Por Andrés Elías Flórez*
Y eran una sola sombra larga
José Asunción Silva
Ella lo amaba. Él la amaba. Ella lo celaba y él también la celaba. Ambos se infartaban de celos. Ambos se diluían en la angustia de los visajes y las sombras. Aunque, de la mano, al atardecer o al anochecer, contemplaban luceros y estrellas. De la mano, al amanecer, al final del sueño, al fondo de la noria, veían las ondas resquebrajarse hacia los bordes. Luego, hacia el centro, las ondas se juntaban. Como en un beso boca a boca. Ella era cajera de un banco. Él era vendedor de aspiradoras de puerta a puerta. Ella, ante el acoso de los celos, tenía al final del día la caja descuadrada. Él, ante la supuesta presencia del otro, deambulaba extraviado en procura de la dirección que tenía al frente. Ella era capaz de desmenuzarlo si daba un paso en falso.
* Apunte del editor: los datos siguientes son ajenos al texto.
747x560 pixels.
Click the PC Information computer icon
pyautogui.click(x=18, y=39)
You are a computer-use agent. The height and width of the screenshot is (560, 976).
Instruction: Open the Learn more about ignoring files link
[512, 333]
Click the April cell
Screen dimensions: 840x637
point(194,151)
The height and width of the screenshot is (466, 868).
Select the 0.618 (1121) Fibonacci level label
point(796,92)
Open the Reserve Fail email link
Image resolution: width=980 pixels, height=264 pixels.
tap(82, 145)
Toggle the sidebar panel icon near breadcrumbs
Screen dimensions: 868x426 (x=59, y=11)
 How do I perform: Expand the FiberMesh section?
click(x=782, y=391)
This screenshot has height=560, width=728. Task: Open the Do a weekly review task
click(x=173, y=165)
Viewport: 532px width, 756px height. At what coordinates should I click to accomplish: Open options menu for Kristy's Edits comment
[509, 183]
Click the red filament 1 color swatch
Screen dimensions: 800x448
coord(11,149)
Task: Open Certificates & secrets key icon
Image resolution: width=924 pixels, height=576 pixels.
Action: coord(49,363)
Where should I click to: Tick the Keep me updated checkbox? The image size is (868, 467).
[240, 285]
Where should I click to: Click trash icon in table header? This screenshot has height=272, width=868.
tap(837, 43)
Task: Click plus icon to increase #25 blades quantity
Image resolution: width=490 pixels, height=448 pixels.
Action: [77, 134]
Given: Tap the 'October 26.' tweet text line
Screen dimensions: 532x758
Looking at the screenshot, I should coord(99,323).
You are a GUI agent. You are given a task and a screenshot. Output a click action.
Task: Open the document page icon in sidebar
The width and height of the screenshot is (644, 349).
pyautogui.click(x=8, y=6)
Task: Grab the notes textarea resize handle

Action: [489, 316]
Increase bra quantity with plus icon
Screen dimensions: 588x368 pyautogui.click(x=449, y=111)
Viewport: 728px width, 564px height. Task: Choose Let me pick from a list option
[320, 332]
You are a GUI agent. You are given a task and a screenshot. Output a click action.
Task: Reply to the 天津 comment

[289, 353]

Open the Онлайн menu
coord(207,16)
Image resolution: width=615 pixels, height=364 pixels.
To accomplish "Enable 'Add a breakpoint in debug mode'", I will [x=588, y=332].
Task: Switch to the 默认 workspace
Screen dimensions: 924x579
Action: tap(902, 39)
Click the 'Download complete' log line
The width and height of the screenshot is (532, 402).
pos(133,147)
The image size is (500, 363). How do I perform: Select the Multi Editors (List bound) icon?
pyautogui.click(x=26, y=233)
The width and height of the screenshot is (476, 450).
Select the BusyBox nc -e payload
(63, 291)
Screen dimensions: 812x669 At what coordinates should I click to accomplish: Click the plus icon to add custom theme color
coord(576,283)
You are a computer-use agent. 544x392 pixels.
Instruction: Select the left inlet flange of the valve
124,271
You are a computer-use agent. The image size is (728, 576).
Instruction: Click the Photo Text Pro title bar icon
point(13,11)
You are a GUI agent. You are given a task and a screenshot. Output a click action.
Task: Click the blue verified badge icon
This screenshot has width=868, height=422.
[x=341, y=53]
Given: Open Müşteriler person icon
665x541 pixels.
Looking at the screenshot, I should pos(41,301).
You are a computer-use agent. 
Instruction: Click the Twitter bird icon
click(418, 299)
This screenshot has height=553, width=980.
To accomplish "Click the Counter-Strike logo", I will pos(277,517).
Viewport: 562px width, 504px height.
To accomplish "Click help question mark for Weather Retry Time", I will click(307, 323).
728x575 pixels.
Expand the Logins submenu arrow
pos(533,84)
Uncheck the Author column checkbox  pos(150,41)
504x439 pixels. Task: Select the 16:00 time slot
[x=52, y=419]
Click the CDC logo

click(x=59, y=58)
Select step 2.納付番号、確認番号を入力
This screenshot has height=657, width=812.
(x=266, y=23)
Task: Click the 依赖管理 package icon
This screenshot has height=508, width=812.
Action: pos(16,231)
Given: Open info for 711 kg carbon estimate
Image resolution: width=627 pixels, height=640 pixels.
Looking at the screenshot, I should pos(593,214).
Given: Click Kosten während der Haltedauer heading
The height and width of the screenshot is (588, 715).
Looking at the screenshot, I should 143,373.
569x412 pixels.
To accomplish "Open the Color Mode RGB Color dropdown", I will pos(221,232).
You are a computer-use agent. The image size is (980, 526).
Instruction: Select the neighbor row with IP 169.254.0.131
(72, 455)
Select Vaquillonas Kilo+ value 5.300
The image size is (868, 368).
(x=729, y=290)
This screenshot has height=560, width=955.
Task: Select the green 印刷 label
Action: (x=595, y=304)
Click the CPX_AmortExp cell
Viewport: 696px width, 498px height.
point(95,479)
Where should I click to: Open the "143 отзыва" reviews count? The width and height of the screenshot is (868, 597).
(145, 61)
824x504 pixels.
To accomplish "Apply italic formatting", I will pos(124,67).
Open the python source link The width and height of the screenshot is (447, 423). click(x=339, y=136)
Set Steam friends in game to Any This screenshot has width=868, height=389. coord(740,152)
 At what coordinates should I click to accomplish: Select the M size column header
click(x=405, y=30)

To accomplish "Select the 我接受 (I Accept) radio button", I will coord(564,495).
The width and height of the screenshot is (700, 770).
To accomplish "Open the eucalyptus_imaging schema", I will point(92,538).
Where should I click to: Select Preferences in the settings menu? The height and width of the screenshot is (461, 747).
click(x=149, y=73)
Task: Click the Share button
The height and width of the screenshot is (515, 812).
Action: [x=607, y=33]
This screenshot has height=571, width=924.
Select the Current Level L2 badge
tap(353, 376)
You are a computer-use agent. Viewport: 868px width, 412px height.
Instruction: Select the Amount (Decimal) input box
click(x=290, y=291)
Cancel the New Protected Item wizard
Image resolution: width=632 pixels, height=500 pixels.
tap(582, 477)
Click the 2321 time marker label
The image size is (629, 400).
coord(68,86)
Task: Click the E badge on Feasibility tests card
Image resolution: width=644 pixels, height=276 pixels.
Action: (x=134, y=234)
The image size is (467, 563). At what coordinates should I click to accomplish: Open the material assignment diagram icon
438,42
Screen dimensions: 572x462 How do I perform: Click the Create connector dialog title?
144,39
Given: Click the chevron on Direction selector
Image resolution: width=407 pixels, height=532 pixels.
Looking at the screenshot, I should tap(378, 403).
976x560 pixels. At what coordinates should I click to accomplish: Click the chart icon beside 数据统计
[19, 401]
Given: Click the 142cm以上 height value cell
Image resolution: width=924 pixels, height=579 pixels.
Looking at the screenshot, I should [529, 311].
Él era capaz de deshojarla en briznas si la hallaba en brazos ajenos. Así, el día era ardiente, febril, de infundadas sospechas. En la noche no dejaban de juntarse, el uno al otro con el presentimiento de que alguien rondaba por fuera de la ventana. Así, amanecían después de un coito, recelosos y ambiguos. Ni ella ni él portaban arma alguna. Ni blanca ni de fuego y juego. Pero en detalles, perseguían sus huellas. Hasta que decididamente, ante el martirio, al visaje, el daño. Ella con el cuchillo de cocina en la mano y él con el tenedor de la mesa. Pasado un medio día, juntos se agredieron hasta caer las sombras entrelazadas a sus pies. La sombra de ella cayó de muerte a la derecha. La sombra de él, traspasada de engaño, cayó a la izquierda. Acaso, la sombra de la otra o del otro.